Rumors flying around at digital speeds allow us to create virtual mobs that react to gossip, or in this case, outright lies planted by a hacker. Anyone who remembers Edmund Muskie in tears over planted misinformation during his presidential campaign knows that information routinely is used, misused or blatantly fabricated in an attempt to influence events. Bamboozlers count on their ability to offer plausible fodder for the fervent imagination of the audience. Propagandists use the same principle to establish the “official” version of truth by creating a monopoly of information.

Monopolies of information were first discussed by Canadian economist and historian, Harold Innis, just after the second World War. Innis correctly predicted that technology that prevents space (think long distances) from slowing down the flow of information (think radio as this was before television) raised the intensity level of perceptions. His suggested antidote sounded a lot like a call for storytelling to maintain oral traditions and make sure that the meaning we generate from events remains buffered from technological immediacy.

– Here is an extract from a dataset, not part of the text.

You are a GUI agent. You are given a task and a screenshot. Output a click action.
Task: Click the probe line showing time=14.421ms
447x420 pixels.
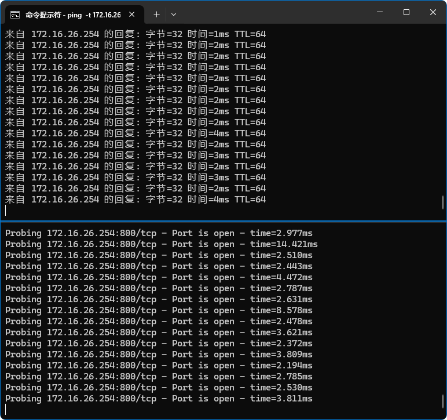(162, 244)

Innis was not trying to argue that broadcasting was inherently negative for culture, but he did have a view for how to counter the influence of the speed of information.

Bamboozlers have always thrived on monopolies of information, situations that prevent another voice from being heard. Storytellers, with their multiple points of view, provide protection from both technology and bamboozlers. T. H. White summarized this phenomena with this advise from Merlin to Arthur in the Sword and the Stone:

“The best thing for being sad," replied Merlin, beginning to puff and blow, "is to learn something. That's the only thing that never fails. You may grow old and trembling in your anatomies, you may lie awake at night listening to the disorder of your veins, you may miss your only love, you may see the world about you devastated by evil lunatics, or know your honour trampled in the sewers of baser minds. There is only one thing for it then — to learn. Learn why the world wags and what wags it. That is the only thing which the mind can never exhaust, never alienate, never be tortured by, never fear or distrust, and never dream of regretting. Learning is the only thing for you. Look what a lot of things there are to learn.”

I have carried these lines around in my head for over 40 years, courtesy of a lovely English major who thought we all became better people by reading. In that time, I have found that reading starts the process, but we need something to read and hear. We learn as much from telling the stories and comparing them to the stories of everyone around us. It just never gets old, the bamboozlers do.